Лингвокогнитивную модель описания междисциплинарной единицы в художественном тексте представим на примере анализа функционирования символа. Основополагающая цель данного анализа заключается в выработке определенной когнитивной модели декодирования символа в художественном контексте. В соответствии с когнитивной   спецификой и контекстуальными характеристиками символа модель его описания должна основываться на освещении следующих ключевых факторов: 1) фактор рекурренции; 2) фактор акцентирования; 3) фактор репрезентации структур знаний; 4) фактор концептуализации.

Данные факторы в совокупности способствуют выявлению символов в тексте и наиболее адекватному определению их концептуальной природы, включая универсальные и национально-культурные свойства, контекстуальные и индивидуально-авторские особенности. 

Каждый фактор в процессе лингвокогнитивного анализа имеет соответствующие задачи по выявлению отдельных сторон презентации символа в тексте: 

– фактор рекурренции ориентирован на экспликацию частотности употребления символа и подтверждение его количественных  характеристик функционирования в художественном тексте;

– фактор акцентирования направлен на выявление различных стилистически значимых языковых и речевых средств акцентирования символической единицы, обусловленных особенностями когнитивного стиля автора, и учитывает возможность и эффективность раскрытия их прагматических характеристик в процессе исследования текста;

– фактор репрезентации структур знаний имеет целью выявление многопланового характера символа через применение существенных и важных для определения его общей смысловой природы когнитивных данных (на основе когнитивного принципа распределения информации относительно функционирования символа);

– фактор концептуализации является итогом когнитивной модели рассмотрения символа в соответствии с его главной целью – определение концептов в общей семантической природе символа, функционирующего в художественном тексте. Фактор концептуализации основан на использовании результатов предшествующих факторов и отдельных общеязыковых, внеязыковых и собственно контекстуальных информативных данных относительно лексической единицы в тексте, которая предстает в качестве символа. Наиболее удобным и эффективным способом презентации всех этих данных является построение когнитивной карты символа с учетом тезаурусных данных исходного языкового знака (лексической единицы).

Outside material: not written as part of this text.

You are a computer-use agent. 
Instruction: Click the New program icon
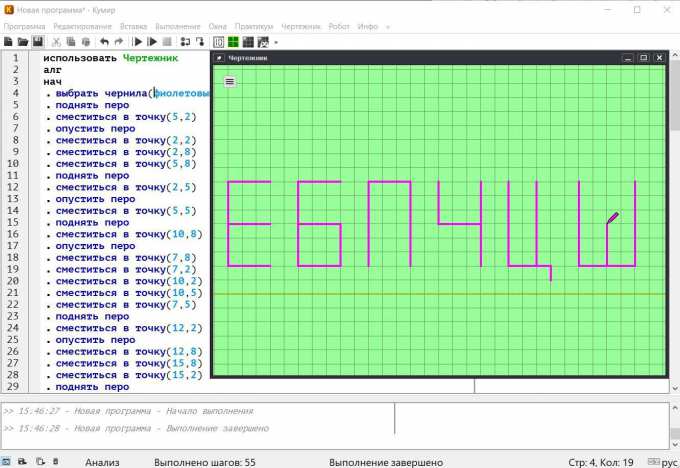pyautogui.click(x=8, y=42)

Итак, в результате лингвокогнитивного анализа символа в совокупности определяется его когнитивная модель. Ключевой особенностью данной модели является логическая последовательность и взаимозависимость составляющих его факторов и их направленность на конечное выявление концептов в смысловой (когнитивно-концептуальной) природе символа.   

В целом предложенная лингвокогнитивная модель исследования символа может использоваться в описании других междисциплинарных единиц, представленных в художественном тексте, с учетом особенностей их когнитивной природы и контекстуального функционирования и в соответствии с этим интерпретироваться и модифицироваться.  

Символы на основе предложенной модели рассматриваются на материале художественых текстов английского, русского, казахского языков. Модель основана на выявлении когнитивно-семантических и лингвостилистических особенностей символа в художественном тексте. В кандидатской диссертации автора исследованы символы (или индивидуально-авторские интепретации универсального зоосимвола "волк") на материале произведений Джека Лондона "Белый клык", Ч. Айтматова "Плаха" (волчица Акбара), М. Аузова "Коксерек" (Серый лютый). Также рассмотрены отдельные индивидуально-авторские символы, например, the Wild.